- _Data to process_
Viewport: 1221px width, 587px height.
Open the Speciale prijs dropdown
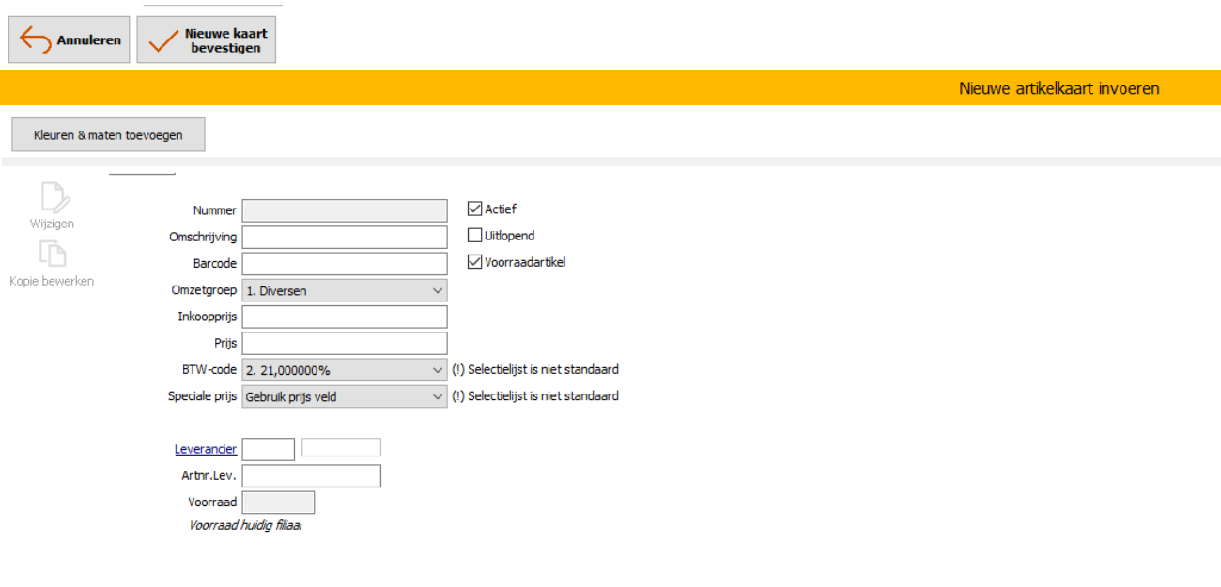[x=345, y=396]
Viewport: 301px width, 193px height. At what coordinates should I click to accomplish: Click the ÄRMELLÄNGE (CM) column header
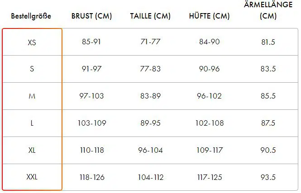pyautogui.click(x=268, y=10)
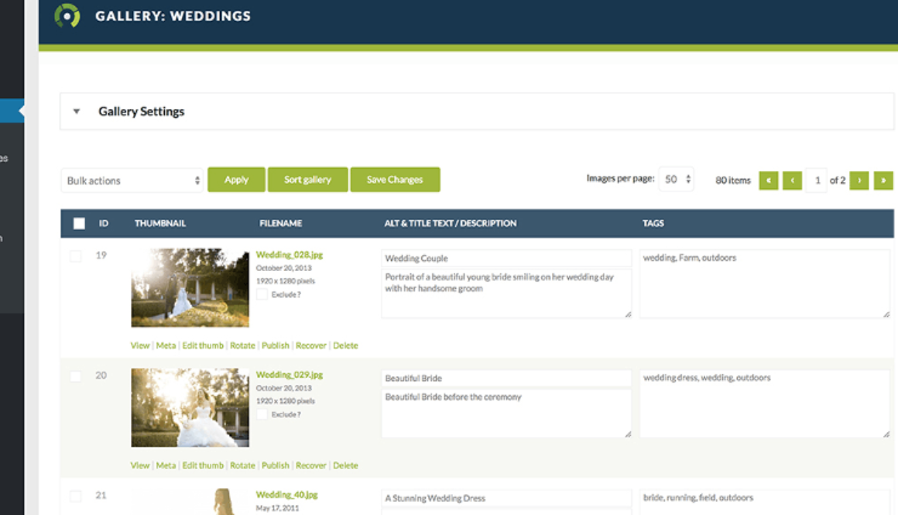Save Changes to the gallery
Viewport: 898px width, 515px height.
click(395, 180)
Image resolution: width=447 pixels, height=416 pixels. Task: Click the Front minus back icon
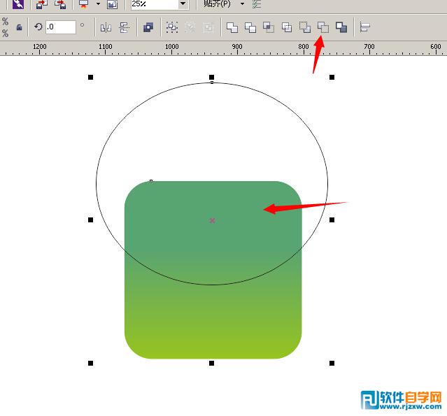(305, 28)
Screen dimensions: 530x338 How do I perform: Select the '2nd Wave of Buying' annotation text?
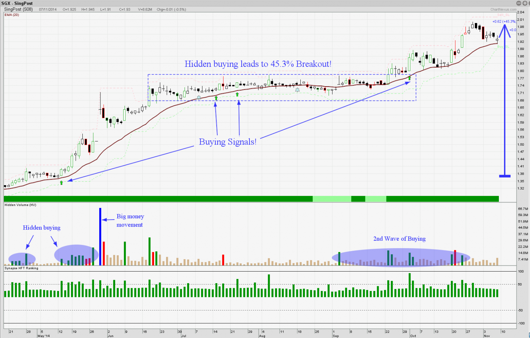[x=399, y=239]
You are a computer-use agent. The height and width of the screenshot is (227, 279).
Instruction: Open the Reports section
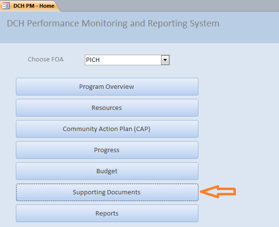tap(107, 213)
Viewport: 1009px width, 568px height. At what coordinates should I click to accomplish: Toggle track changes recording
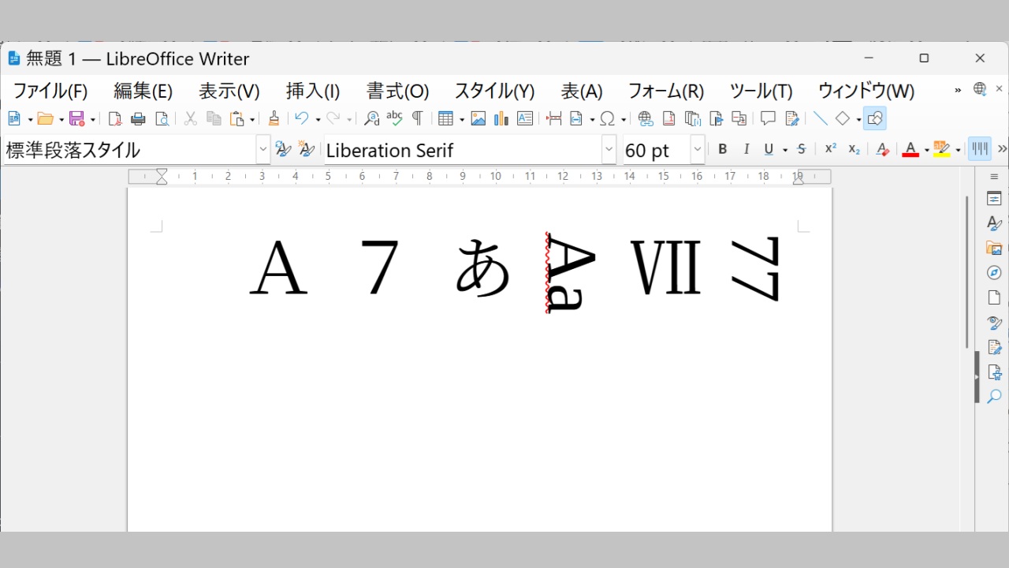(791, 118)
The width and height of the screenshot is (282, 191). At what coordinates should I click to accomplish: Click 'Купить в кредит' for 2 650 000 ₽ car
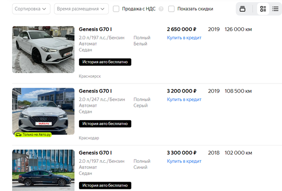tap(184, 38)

- _About this task_
Print the entire listing precisely as written, omitting the images it holds.

- _Exercise solution_
Viewport: 1221px width, 587px height.
Open the Speciale prijs dropdown
[x=345, y=396]
Viewport: 301px width, 193px height. At what coordinates should I click to accomplish: Click the ÄRMELLÄNGE (CM) column header
pyautogui.click(x=268, y=10)
Save Changes to the gallery
Viewport: 898px width, 515px height.
click(395, 180)
Image resolution: width=447 pixels, height=416 pixels. Task: Click the Front minus back icon
(305, 28)
Screen dimensions: 530x338 How do I perform: Select the '2nd Wave of Buying' annotation text?
[x=399, y=239]
You are a computer-use agent. The height and width of the screenshot is (227, 279).
Instruction: Open the Reports section
tap(107, 213)
Viewport: 1009px width, 568px height. At what coordinates should I click to accomplish: Toggle track changes recording
(791, 118)
The width and height of the screenshot is (282, 191). At what coordinates should I click to accomplish: Click 'Купить в кредит' for 2 650 000 ₽ car
tap(184, 38)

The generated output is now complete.